Forget exploding cigars. The latest from the fractious relationship between the United States and Cuba brings things into the 21st century: via social networking.

“The purpose of the ZunZuneo project was to create a platform for Cubans to speak freely among themselves, period…”

Never mind the fact that, just at the moment, the United States has a fairly dubious record for letting its own citizens and indeed people across the world “speak freely among themselves” unsupervised by the NSA.

This, according to the US government, was the stated aim of secretly setting up a social network powered by texts in Cuba which lasted from 2009 to 2012.

The network was called ZunZuneo after local slang for a hummingbird’s tweet and it provided a forum for ordinary Cubans to communicate with each other in a country where there are a number of restrictions placed on the internet.

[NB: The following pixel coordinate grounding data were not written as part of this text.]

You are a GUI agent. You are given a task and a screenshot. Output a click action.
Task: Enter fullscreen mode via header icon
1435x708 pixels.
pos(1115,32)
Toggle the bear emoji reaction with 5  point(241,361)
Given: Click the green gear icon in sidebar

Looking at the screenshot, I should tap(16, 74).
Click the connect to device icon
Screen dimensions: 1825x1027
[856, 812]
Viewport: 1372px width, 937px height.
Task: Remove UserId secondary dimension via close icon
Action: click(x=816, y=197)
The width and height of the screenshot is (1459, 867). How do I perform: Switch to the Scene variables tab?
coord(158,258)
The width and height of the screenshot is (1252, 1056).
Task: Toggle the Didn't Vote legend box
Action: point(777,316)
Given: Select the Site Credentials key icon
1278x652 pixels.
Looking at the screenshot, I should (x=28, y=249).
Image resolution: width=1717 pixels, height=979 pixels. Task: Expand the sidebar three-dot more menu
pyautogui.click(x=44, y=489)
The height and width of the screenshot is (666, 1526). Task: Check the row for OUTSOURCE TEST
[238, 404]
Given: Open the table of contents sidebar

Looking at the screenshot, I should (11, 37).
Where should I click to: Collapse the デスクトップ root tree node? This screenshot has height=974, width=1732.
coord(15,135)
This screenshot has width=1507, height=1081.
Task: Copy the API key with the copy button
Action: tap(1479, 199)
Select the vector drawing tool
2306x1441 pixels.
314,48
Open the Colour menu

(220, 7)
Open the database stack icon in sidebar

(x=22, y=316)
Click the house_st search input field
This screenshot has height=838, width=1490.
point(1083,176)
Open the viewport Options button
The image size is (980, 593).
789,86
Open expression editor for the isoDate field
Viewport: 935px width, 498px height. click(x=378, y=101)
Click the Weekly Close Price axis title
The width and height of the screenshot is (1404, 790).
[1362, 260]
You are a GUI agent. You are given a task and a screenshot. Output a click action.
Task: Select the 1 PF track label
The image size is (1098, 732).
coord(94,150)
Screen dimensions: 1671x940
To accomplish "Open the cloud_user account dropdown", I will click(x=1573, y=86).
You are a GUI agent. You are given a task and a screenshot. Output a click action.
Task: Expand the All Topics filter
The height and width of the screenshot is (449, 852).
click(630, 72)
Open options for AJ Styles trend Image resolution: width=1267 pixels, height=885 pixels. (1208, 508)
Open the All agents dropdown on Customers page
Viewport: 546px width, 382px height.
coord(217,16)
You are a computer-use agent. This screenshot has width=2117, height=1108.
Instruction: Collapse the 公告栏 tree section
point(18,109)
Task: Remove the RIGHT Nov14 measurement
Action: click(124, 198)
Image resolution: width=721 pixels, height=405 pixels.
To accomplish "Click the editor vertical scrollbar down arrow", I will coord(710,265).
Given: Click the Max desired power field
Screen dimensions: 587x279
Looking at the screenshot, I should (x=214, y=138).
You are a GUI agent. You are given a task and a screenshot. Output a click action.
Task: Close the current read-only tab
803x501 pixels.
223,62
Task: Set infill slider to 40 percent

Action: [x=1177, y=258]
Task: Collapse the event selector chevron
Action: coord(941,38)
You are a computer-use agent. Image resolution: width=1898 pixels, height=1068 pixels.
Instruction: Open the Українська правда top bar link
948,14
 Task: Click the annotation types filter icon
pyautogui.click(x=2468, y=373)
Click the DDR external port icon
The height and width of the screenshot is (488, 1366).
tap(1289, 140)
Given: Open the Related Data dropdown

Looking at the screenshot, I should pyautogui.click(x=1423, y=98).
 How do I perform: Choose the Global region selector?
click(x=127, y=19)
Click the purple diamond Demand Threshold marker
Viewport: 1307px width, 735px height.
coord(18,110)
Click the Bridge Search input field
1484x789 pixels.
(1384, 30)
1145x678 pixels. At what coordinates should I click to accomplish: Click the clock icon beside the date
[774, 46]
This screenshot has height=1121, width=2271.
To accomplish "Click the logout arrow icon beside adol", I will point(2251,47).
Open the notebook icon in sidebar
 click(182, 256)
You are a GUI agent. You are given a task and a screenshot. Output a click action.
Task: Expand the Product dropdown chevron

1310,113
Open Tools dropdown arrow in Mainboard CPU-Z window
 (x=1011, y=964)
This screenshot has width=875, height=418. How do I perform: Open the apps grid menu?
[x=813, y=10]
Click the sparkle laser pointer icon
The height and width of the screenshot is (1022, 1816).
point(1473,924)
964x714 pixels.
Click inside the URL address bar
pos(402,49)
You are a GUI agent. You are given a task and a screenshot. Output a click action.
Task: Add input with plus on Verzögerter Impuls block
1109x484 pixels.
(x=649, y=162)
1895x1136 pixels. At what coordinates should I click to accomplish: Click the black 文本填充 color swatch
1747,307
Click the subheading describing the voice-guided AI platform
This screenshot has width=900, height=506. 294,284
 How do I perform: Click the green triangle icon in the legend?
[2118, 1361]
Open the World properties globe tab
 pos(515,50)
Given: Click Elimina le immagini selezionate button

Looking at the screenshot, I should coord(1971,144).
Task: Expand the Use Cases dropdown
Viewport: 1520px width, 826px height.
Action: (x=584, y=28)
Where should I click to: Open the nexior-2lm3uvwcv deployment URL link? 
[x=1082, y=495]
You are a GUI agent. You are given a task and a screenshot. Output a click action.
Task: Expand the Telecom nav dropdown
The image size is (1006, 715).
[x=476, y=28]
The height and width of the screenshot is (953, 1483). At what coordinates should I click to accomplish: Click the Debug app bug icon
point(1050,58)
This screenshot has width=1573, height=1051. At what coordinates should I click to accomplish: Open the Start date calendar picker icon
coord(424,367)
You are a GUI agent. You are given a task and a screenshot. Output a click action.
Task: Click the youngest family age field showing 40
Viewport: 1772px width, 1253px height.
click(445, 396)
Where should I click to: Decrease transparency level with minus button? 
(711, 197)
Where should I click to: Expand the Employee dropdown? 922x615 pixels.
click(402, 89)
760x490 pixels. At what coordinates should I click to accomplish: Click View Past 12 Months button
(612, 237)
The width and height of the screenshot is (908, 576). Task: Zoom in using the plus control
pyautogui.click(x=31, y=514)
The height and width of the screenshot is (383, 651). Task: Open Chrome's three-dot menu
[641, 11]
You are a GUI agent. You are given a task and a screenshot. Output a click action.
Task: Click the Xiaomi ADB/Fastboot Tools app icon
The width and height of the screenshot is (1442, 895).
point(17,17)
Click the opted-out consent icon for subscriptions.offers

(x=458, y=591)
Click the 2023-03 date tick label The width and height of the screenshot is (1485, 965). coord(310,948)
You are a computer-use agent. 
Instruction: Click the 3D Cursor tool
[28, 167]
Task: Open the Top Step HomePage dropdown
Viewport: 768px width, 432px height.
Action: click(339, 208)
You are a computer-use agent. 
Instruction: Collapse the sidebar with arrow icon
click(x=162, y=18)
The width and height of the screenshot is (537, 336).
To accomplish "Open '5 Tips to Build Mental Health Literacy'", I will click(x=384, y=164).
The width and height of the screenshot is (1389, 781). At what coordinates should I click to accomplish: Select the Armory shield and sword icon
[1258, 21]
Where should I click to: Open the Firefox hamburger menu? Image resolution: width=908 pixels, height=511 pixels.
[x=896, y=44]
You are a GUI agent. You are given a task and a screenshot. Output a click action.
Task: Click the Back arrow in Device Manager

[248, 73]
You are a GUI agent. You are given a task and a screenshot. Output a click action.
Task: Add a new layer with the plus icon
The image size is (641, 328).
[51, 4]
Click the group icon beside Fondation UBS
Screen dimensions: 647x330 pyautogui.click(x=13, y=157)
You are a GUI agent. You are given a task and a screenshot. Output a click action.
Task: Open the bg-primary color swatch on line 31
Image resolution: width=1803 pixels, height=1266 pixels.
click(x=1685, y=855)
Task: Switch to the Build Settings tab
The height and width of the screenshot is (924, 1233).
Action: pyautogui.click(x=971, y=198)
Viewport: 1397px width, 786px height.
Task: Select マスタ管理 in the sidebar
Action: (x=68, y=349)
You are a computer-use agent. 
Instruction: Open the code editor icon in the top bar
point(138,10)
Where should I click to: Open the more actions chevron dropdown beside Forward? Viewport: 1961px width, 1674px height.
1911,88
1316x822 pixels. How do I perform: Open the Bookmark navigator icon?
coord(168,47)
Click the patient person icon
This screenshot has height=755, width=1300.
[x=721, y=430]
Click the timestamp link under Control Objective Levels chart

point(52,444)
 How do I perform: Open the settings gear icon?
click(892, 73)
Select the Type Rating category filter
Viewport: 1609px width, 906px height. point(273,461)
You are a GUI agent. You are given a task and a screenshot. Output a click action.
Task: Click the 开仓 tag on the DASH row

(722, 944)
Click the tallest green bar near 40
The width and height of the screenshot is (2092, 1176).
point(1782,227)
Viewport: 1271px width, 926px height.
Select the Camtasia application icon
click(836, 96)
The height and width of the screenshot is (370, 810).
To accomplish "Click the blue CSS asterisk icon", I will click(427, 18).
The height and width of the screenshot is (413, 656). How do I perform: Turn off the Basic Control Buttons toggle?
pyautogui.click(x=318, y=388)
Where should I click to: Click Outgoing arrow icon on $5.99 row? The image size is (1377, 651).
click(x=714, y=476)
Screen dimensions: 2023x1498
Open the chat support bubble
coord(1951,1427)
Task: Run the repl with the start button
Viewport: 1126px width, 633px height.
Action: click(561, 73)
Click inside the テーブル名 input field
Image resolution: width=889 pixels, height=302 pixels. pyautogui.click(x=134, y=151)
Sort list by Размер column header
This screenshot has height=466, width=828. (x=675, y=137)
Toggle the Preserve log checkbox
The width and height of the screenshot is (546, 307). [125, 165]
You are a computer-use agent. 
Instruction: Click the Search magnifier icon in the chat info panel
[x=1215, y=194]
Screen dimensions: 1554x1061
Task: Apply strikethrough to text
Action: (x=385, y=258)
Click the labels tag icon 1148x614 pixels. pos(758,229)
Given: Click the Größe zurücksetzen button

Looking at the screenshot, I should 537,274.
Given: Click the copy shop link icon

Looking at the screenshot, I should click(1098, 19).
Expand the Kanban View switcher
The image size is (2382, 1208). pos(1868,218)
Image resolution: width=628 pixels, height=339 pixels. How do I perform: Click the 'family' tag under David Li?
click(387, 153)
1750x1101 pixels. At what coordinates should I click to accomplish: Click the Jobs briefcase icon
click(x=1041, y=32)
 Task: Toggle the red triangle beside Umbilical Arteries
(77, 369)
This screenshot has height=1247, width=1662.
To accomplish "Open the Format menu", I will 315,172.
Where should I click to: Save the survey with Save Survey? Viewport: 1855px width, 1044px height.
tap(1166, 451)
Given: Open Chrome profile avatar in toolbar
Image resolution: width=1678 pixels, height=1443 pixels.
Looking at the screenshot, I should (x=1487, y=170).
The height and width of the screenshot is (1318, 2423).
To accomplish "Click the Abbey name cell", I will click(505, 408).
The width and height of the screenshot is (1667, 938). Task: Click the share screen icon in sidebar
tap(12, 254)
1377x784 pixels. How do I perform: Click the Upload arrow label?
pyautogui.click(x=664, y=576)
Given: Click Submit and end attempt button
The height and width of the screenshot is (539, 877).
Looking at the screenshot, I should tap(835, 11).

Cubans were able to talk among themselves, and we are proud of that. USAid

It was popular: it had 40,000 subscribers at its peak, according to Associated Press, which uncovered the link after reviewing more than 1,000 documents relating to the project. But none of the users knew until now that the network was orchestrated, funded and operated by the US Agency for International Development (USAid).

For its part, USAid is pulling a bit of a Sally Bercow about its involvement in the project.

“Cubans were able to talk among themselves, and we are proud of that,” spokesman Matt Herrick said in a statement. “It is also no secret that in hostile environments, governments take steps to protect the partners we are working with on the ground.”

Or, in the language of Twitter – which ZunZuneo was clearly attempting to imitate – *innocentface*.

Balance the power

But the problem is, some of the documents seen by AP appear to suggest something rather different.

The documents suggest the plan was to build a subscriber base through “non-controversial content” – sports, news and music. Then once enough people had signed up, ZunZuneo would become more political – as the documents put it, by attempting to influence “the balance of power between the state and society”.

It’s particularly controversial because USAid has long maintained that it does not take covert action in the countries where it operates aid programmes.

So perhaps unsurprisingly, the state department’s having none of it. Spokeswoman Marie Harf said: “The notion that we were somehow trying to forment unrest, that we were trying to advance a specific political agenda or points of view – nothing could be further from the truth.”

The notion that we were somehow trying to forment unrest…nothing could be further from the truth. State department spokeswoman Marie Harf

But while it is debatable whether that was a stated aim or not – or at the very least whether anyone was silly enough to write it down in such plain language – the fact is that in the 21st century pretty much everyone is aware that Twitter and other social networks are agents for change across the globe.

They are enablers, particularly in places where communication is restricted: allowing people to talk to each other in ways they never have before; to share their anger; to get organised. Just like everybody else, the US has seen the Iranian elections and protests in 2009. It has seen the Arab Spring. In fact, it is the US government which is collecting every tweet ever sent, in the Library of Congress.

It has also seen Turkey – where Prime Minister Tayyip Erdogan was so frightened of Twitter and its potential that he shut it down completely ahead of local elections last month.

Read more: Seven reasons why Turkey's Twitter ban matters 

This is Twitter, or a version of it, as a political force; Twitter as the megaphone of the people; Twitter as modern democracy.

But there’s a sinister side to it too. Even a contractor involved in the project pointed out the “inherent contradiction” of giving Cubans a supposedly “free” platform, outside the influence of their government, which was actually entirely run by – um – the United States government (until it apparently ran out of money to fund the project by 2012).

Back in the 1880s, the US approach towards Latin America was described as the “Big Brother” policy, aimed at uniting countries behind the United States. What a different meaning this would have to describe US actions in one country in the region more than a century later.